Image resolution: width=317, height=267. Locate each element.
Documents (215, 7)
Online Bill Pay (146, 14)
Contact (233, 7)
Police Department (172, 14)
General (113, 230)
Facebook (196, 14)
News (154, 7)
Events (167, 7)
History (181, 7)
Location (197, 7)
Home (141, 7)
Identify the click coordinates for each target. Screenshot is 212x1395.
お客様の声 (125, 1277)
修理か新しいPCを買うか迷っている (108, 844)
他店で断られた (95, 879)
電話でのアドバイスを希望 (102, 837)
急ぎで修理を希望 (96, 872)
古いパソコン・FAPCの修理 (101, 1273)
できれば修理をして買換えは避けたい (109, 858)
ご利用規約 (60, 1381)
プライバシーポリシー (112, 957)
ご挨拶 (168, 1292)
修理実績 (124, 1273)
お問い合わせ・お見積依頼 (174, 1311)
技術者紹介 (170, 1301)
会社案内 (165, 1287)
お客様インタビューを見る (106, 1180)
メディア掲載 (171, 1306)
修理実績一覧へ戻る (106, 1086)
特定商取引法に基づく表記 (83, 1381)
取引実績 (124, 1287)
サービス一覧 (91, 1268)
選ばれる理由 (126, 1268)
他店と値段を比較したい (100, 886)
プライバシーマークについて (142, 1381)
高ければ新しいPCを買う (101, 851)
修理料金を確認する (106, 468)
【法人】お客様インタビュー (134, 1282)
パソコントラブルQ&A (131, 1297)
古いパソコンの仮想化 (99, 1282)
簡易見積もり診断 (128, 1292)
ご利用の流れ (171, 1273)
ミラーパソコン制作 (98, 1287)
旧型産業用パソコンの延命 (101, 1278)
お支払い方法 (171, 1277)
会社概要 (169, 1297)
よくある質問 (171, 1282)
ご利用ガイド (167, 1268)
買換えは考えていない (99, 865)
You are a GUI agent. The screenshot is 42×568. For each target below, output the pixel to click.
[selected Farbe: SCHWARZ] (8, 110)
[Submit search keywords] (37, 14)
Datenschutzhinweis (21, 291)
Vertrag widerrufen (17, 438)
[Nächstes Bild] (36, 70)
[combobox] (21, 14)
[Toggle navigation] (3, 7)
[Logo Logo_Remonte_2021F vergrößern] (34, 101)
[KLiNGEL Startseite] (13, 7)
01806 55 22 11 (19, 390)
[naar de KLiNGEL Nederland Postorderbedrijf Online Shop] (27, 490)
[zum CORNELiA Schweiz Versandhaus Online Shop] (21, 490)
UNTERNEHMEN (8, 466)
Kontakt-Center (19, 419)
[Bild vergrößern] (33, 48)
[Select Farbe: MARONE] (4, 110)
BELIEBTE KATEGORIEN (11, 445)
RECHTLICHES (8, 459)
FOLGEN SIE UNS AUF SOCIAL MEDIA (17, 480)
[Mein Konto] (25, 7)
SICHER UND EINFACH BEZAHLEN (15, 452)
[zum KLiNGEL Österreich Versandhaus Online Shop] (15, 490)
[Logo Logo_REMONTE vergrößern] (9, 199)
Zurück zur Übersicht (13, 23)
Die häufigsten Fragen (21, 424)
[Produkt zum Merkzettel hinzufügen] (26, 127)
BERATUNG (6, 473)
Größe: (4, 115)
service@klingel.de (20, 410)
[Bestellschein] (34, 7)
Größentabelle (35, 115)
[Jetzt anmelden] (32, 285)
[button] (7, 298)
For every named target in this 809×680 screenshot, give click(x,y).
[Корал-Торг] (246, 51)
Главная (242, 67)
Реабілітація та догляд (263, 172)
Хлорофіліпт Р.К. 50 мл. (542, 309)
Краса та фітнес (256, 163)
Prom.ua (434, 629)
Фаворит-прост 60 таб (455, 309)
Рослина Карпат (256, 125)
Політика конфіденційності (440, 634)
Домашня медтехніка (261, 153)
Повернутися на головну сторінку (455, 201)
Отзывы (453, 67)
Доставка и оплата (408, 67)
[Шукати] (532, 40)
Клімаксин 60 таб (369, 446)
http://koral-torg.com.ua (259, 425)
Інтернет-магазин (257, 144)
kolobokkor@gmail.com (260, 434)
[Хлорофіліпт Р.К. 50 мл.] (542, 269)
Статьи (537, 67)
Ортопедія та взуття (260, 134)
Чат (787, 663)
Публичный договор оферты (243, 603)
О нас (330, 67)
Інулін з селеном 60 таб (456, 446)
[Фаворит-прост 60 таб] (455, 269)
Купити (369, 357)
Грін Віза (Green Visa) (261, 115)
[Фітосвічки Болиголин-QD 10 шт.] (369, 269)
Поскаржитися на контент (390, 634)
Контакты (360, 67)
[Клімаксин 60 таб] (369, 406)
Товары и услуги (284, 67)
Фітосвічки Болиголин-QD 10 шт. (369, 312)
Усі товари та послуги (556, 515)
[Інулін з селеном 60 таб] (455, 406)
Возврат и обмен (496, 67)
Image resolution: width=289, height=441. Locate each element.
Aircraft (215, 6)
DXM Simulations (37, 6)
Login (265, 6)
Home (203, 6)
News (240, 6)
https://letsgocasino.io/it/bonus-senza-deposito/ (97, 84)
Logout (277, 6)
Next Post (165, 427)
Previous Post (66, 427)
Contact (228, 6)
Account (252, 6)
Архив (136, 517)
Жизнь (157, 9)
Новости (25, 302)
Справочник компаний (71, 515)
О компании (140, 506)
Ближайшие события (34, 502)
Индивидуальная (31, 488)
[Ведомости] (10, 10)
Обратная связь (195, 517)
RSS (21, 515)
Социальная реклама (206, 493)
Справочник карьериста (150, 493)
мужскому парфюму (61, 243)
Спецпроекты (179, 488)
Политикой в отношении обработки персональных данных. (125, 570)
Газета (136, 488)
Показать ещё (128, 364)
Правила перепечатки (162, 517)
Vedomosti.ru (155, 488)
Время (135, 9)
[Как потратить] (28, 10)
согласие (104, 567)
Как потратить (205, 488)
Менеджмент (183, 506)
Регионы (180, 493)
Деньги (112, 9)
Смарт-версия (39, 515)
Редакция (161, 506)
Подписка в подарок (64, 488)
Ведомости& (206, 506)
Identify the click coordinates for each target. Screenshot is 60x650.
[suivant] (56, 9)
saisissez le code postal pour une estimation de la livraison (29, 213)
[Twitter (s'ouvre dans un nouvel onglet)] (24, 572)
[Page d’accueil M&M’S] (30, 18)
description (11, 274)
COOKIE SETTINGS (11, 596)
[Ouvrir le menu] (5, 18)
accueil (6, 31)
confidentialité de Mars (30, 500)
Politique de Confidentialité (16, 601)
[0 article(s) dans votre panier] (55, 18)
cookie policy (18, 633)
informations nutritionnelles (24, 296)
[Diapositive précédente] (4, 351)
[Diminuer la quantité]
+===+
## Problem details:
Format the rows from the very first line through the line containing "パソコントラブルQ&A (131, 1297)", both included, as a Markdown table with two columns, Line and Text, numbering each line and leaving out any blank lines.

## The result:
| Line | Text |
|---|---|
| 1 | Image resolution: width=317, height=267. Locate each element. |
| 2 | Documents (215, 7) |
| 3 | Online Bill Pay (146, 14) |
| 4 | Contact (233, 7) |
| 5 | Police Department (172, 14) |
| 6 | General (113, 230) |
| 7 | Facebook (196, 14) |
| 8 | News (154, 7) |
| 9 | Events (167, 7) |
| 10 | History (181, 7) |
| 11 | Location (197, 7) |
| 12 | Home (141, 7) |
| 13 | Identify the click coordinates for each target. Screenshot is 212x1395. |
| 14 | お客様の声 (125, 1277) |
| 15 | 修理か新しいPCを買うか迷っている (108, 844) |
| 16 | 他店で断られた (95, 879) |
| 17 | 電話でのアドバイスを希望 (102, 837) |
| 18 | 急ぎで修理を希望 (96, 872) |
| 19 | 古いパソコン・FAPCの修理 (101, 1273) |
| 20 | できれば修理をして買換えは避けたい (109, 858) |
| 21 | ご利用規約 (60, 1381) |
| 22 | プライバシーポリシー (112, 957) |
| 23 | ご挨拶 (168, 1292) |
| 24 | 修理実績 (124, 1273) |
| 25 | お問い合わせ・お見積依頼 (174, 1311) |
| 26 | 技術者紹介 (170, 1301) |
| 27 | 会社案内 (165, 1287) |
| 28 | お客様インタビューを見る (106, 1180) |
| 29 | メディア掲載 (171, 1306) |
| 30 | 修理実績一覧へ戻る (106, 1086) |
| 31 | 特定商取引法に基づく表記 (83, 1381) |
| 32 | 取引実績 (124, 1287) |
| 33 | サービス一覧 (91, 1268) |
| 34 | 選ばれる理由 (126, 1268) |
| 35 | 他店と値段を比較したい (100, 886) |
| 36 | プライバシーマークについて (142, 1381) |
| 37 | 高ければ新しいPCを買う (101, 851) |
| 38 | 修理料金を確認する (106, 468) |
| 39 | 【法人】お客様インタビュー (134, 1282) |
| 40 | パソコントラブルQ&A (131, 1297) |